Exercise:
Below is a listing. Write out exactly its lines between the one holding "The image size is (873, 1372)." and the one holding "Click the arrow beside the 3627.465 low label", inclusive.
● ● ●
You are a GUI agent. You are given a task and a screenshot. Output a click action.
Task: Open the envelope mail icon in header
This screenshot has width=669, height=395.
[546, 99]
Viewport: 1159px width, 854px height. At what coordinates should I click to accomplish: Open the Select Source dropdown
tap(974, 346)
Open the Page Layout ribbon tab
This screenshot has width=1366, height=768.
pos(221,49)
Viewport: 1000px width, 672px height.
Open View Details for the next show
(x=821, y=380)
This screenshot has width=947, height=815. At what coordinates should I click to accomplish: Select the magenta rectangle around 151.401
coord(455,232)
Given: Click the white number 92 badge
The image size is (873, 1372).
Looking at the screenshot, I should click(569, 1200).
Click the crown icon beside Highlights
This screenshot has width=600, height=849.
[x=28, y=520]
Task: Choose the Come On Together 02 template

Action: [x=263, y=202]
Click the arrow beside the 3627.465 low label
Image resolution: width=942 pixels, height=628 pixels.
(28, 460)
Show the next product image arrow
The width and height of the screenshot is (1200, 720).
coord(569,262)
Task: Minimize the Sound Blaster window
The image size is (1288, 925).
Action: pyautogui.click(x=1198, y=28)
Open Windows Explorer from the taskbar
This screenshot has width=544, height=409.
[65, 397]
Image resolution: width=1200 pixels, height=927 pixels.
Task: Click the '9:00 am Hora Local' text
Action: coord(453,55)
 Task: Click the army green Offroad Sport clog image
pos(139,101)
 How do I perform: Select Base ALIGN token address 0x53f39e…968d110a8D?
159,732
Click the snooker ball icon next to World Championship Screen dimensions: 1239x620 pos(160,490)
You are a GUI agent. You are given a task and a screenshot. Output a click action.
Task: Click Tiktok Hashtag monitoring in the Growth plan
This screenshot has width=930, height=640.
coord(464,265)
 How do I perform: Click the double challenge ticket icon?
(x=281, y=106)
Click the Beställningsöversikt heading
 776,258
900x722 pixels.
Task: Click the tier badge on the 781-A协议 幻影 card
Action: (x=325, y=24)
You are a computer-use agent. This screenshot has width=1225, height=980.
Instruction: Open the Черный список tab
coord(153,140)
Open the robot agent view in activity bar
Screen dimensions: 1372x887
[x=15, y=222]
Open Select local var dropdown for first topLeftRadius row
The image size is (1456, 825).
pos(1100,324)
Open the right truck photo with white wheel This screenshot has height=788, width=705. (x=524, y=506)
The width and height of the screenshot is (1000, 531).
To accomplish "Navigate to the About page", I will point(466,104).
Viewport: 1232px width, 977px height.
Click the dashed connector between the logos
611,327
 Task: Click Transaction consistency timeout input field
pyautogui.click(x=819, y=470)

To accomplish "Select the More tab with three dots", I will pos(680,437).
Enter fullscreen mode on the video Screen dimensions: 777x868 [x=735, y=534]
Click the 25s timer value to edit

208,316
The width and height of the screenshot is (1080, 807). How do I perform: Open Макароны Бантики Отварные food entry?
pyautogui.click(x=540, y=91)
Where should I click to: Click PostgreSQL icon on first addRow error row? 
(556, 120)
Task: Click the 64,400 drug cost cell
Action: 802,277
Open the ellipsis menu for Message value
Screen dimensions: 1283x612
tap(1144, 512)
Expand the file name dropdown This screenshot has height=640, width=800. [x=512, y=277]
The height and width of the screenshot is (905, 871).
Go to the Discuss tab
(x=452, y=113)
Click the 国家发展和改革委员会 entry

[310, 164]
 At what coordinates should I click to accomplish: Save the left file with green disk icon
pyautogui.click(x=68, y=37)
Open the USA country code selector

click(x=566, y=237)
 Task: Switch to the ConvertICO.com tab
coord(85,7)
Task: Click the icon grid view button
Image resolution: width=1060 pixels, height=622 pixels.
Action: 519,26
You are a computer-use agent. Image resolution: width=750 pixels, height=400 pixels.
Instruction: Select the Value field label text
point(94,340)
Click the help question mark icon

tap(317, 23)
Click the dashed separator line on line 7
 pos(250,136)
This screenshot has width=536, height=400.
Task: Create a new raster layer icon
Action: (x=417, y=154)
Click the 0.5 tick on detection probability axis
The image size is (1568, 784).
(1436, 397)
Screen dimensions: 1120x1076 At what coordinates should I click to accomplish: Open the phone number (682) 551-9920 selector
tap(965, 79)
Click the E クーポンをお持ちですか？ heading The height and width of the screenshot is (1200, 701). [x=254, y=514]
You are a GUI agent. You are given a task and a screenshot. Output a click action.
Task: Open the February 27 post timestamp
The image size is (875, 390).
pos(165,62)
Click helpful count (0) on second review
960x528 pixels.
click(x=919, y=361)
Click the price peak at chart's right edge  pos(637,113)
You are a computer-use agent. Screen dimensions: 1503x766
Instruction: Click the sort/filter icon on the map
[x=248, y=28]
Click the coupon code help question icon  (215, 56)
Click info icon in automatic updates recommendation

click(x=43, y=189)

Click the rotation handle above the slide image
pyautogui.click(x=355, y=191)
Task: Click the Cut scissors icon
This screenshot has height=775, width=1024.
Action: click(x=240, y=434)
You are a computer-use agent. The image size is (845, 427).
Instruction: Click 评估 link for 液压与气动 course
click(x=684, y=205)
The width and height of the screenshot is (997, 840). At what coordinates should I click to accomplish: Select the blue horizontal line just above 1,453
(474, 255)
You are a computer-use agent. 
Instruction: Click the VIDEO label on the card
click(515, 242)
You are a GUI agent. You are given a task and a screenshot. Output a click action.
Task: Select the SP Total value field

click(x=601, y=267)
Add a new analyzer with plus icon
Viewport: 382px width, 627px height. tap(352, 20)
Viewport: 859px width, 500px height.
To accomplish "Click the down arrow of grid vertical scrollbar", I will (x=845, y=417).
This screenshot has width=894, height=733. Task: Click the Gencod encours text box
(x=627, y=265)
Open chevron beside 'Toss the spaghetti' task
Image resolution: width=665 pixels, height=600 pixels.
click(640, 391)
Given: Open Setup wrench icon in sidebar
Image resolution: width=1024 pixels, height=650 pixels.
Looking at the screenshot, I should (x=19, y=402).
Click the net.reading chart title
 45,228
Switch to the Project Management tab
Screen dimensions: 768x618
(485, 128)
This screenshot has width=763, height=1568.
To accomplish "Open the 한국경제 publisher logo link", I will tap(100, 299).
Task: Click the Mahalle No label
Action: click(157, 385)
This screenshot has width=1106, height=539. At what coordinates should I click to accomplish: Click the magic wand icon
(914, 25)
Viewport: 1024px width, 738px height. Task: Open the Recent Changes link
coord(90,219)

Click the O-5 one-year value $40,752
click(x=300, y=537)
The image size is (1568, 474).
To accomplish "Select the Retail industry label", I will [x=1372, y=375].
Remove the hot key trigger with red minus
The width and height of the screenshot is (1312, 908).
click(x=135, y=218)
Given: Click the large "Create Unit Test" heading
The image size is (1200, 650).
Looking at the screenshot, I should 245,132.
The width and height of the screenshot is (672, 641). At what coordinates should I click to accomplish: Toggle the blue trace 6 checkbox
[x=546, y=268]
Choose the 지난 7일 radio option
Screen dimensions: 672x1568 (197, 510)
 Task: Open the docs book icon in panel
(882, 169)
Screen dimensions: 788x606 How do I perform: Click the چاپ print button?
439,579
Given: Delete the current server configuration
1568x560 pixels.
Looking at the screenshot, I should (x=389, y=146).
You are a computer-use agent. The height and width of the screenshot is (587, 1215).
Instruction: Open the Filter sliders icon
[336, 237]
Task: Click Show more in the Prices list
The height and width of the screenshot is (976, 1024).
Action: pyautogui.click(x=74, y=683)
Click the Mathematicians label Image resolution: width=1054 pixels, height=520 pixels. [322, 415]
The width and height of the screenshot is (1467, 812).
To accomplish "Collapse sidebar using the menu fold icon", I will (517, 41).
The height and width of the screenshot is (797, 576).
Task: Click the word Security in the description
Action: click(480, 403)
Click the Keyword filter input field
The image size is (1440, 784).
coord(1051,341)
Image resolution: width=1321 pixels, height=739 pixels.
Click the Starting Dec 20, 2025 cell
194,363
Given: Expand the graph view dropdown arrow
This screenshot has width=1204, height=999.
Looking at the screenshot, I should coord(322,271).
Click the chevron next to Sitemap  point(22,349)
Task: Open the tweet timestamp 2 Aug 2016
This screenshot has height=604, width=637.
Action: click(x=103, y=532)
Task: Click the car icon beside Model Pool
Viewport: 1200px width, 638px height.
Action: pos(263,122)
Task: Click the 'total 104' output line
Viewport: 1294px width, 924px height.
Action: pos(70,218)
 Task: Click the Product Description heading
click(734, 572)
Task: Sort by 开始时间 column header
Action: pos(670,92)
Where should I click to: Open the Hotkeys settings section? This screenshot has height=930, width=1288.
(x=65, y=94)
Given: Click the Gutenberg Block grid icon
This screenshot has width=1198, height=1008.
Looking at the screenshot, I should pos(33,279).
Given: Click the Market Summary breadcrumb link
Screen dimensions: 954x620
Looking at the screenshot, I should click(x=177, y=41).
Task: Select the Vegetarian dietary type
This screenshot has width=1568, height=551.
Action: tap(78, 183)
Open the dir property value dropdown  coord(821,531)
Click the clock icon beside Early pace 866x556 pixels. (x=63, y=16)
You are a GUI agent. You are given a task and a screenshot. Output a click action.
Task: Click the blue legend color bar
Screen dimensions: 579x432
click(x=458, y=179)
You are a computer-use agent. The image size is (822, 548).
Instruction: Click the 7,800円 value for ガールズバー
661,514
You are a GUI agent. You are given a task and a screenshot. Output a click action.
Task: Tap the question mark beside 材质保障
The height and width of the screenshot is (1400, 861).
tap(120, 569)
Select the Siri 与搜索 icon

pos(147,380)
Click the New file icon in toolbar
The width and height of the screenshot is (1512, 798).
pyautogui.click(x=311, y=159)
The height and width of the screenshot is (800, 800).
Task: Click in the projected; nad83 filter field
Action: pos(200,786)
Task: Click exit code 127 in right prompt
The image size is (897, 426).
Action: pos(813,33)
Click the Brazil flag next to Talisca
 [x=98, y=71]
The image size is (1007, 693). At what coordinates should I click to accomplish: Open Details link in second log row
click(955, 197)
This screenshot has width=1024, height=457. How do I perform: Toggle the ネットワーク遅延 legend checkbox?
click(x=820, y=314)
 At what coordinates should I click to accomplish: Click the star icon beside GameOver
● ● ●
Written solution:
The image size is (873, 1372).
Looking at the screenshot, I should click(569, 1200).
Click the crown icon beside Highlights
This screenshot has width=600, height=849.
[x=28, y=520]
Task: Choose the Come On Together 02 template

Action: [x=263, y=202]
Click the arrow beside the 3627.465 low label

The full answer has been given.